- _WHAT YOU ARE ASKED TO DO_:
Please find all lines in the data that hold the string "pixels" and copy them.

- _EXERCISE INPUT_:
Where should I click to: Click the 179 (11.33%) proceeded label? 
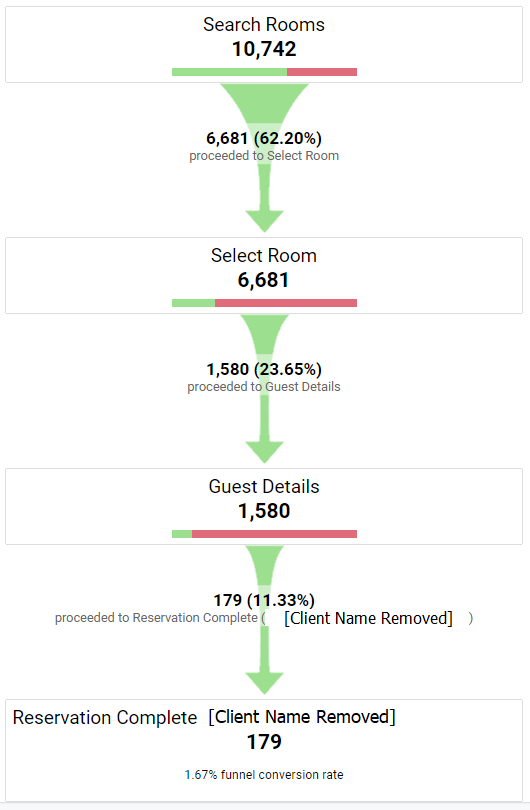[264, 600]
---
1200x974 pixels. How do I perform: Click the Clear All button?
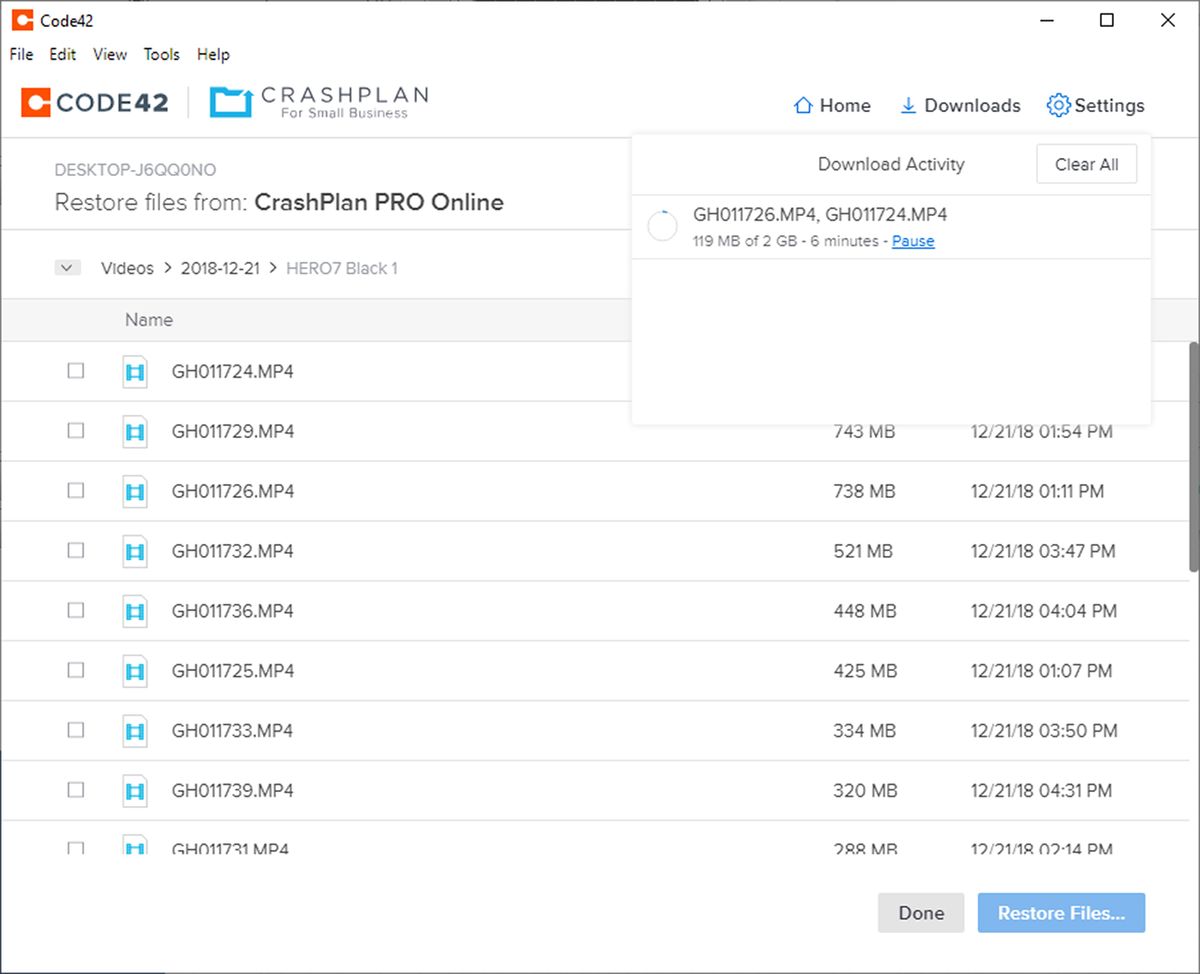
---
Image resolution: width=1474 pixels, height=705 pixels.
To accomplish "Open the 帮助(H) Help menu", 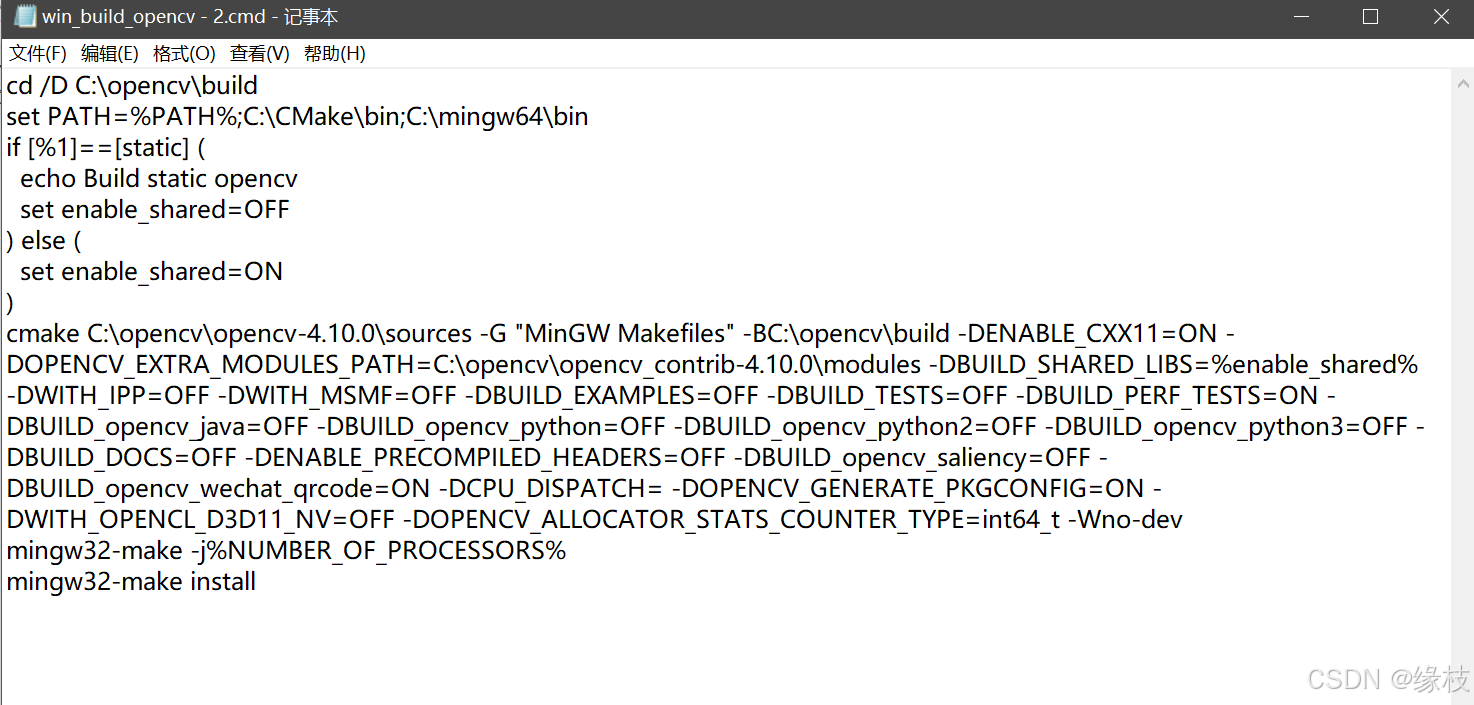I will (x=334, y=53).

- _EXERCISE SOLUTION_:
1200x974 pixels. How do I perform: Click the Clear All button?
Image resolution: width=1474 pixels, height=705 pixels.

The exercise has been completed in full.